Scale to Zero in Kubernetes: Bringing the Serverless Experience to Your Cluster

brown and beige weighing scale

Bringing the Serverless Experience To Your Kubernetes Cluster

Serverless always has been considered the next step in the cloud journey. You know what I mean: you start from your VM on-premises, then you move to have containers on a PaaS platform, and then you try to find your next stop in this journey that is serverless.

Scale to Zero in Kubernetes: Bringing the Serverless Experience to Your Cluster
Technological evolution defined based on infrastructure abstraction perspective

Serverless is the idea of forgetting about infrastructure and focusing only on your apps. There is no need to worry about where it will run or the management of the underlying infrastructure. Serverless has started as a synonym of the Function as a Service (FaaS) paradigm. It has been populated first by the Amazon Lambda functions and later by all the major cloud providers.

It started as an alternative to the containerized approach that probably requires a lot of technical skills to manage and run at a production scale, but this is not the case anymore.

We have seen how the serverless approach has reached any platform despite this starting point.
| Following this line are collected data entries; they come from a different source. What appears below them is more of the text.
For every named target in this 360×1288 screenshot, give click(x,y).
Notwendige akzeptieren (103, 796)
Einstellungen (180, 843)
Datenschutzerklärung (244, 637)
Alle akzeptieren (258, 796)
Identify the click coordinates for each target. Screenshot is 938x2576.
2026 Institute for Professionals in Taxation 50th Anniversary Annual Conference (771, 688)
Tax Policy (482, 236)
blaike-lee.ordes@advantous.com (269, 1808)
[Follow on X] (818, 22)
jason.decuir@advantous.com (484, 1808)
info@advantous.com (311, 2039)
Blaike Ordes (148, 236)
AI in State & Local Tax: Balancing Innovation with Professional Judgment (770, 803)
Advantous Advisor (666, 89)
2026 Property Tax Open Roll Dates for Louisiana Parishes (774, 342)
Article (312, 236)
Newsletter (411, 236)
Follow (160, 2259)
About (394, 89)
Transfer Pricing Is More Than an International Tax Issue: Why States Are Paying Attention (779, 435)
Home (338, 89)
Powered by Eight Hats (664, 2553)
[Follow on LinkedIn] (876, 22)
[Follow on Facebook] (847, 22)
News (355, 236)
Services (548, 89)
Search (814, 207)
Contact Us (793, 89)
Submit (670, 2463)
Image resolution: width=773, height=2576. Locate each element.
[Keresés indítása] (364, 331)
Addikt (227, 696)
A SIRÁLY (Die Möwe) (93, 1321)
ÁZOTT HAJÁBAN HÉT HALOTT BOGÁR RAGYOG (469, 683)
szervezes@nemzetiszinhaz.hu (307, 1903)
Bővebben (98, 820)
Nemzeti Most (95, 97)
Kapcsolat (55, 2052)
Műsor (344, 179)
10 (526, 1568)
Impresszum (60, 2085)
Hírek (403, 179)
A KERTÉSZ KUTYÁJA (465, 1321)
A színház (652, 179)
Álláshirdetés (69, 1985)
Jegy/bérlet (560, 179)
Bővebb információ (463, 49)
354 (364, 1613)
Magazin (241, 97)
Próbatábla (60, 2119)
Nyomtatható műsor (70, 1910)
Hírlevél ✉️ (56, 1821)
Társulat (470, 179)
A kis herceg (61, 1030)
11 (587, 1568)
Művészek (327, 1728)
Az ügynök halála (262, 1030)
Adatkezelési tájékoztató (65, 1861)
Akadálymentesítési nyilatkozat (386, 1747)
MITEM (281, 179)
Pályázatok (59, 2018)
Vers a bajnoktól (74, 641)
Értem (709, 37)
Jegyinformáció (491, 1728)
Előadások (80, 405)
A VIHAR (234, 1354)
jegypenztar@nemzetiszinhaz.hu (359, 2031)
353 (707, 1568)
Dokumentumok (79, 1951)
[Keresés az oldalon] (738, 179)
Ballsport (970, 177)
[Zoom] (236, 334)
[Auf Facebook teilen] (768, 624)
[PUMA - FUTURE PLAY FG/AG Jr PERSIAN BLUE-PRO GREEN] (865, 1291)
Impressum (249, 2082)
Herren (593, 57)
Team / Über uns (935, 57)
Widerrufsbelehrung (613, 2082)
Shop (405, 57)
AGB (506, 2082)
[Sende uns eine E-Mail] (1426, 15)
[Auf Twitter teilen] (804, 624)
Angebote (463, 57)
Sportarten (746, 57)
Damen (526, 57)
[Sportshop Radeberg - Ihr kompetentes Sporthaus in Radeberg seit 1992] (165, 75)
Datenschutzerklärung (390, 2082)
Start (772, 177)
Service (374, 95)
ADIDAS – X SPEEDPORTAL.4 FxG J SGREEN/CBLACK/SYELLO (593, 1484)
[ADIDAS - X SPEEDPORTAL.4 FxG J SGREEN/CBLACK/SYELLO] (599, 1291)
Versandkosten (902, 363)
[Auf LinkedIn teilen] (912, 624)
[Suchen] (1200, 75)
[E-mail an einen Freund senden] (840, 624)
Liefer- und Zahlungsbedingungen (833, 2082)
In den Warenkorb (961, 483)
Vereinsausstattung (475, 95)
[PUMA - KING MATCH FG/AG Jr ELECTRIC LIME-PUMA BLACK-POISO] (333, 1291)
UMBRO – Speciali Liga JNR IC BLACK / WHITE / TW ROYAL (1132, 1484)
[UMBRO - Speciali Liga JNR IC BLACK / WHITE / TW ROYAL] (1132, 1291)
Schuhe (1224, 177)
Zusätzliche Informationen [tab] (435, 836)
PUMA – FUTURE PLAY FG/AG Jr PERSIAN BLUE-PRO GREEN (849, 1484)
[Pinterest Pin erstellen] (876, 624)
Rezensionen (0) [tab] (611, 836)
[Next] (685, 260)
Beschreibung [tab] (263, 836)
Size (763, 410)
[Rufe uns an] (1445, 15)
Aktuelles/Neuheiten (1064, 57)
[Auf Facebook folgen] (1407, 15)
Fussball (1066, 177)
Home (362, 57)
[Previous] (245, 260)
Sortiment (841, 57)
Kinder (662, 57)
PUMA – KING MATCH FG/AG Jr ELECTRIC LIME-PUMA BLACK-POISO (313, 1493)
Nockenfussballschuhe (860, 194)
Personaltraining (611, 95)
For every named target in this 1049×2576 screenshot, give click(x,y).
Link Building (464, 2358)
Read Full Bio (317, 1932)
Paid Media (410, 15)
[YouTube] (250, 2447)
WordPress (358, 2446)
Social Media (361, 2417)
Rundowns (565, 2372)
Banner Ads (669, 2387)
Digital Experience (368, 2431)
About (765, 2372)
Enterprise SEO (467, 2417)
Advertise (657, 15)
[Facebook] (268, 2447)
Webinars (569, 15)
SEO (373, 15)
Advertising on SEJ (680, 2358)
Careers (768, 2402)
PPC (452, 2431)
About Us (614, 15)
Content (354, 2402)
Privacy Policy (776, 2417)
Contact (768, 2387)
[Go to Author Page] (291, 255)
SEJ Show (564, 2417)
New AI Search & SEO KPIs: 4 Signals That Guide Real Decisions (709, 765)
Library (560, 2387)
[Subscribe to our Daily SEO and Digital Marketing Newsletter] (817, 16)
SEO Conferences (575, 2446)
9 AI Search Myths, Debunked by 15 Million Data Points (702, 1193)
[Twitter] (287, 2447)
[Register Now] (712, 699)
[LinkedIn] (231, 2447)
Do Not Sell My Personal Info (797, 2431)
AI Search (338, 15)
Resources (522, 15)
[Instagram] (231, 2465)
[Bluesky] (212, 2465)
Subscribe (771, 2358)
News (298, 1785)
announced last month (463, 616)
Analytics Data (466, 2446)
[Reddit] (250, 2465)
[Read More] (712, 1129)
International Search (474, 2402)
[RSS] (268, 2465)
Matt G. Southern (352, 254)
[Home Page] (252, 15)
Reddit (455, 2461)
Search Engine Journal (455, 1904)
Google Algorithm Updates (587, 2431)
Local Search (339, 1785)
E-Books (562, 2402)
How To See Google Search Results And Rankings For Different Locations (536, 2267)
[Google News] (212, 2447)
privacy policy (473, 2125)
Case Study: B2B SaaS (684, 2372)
Following the same principles, we have different platforms that its focus is to abstract all technical aspects for the operational part and provide a platform where you can put your logic running. Pretty much every SaaS platform covers this approach but I would like to highlight some samples to clarify:

  • netlify is a platform that allows you to deploy your web application without needing to manage anything else that the code needed to run it.
  • TIBCO Cloud Integration is an iPaaS solution that provides all the technical resources you could need so you can focus on deploying your integration services.

But going beyond that, pretty much each service provided by the major cloud platform such as Azure, AWS, or GCP follows the same principle. Most of them (messaging, machine learning, storage, and so on) abstract all the infrastructure underlying it so you can focus on the real service.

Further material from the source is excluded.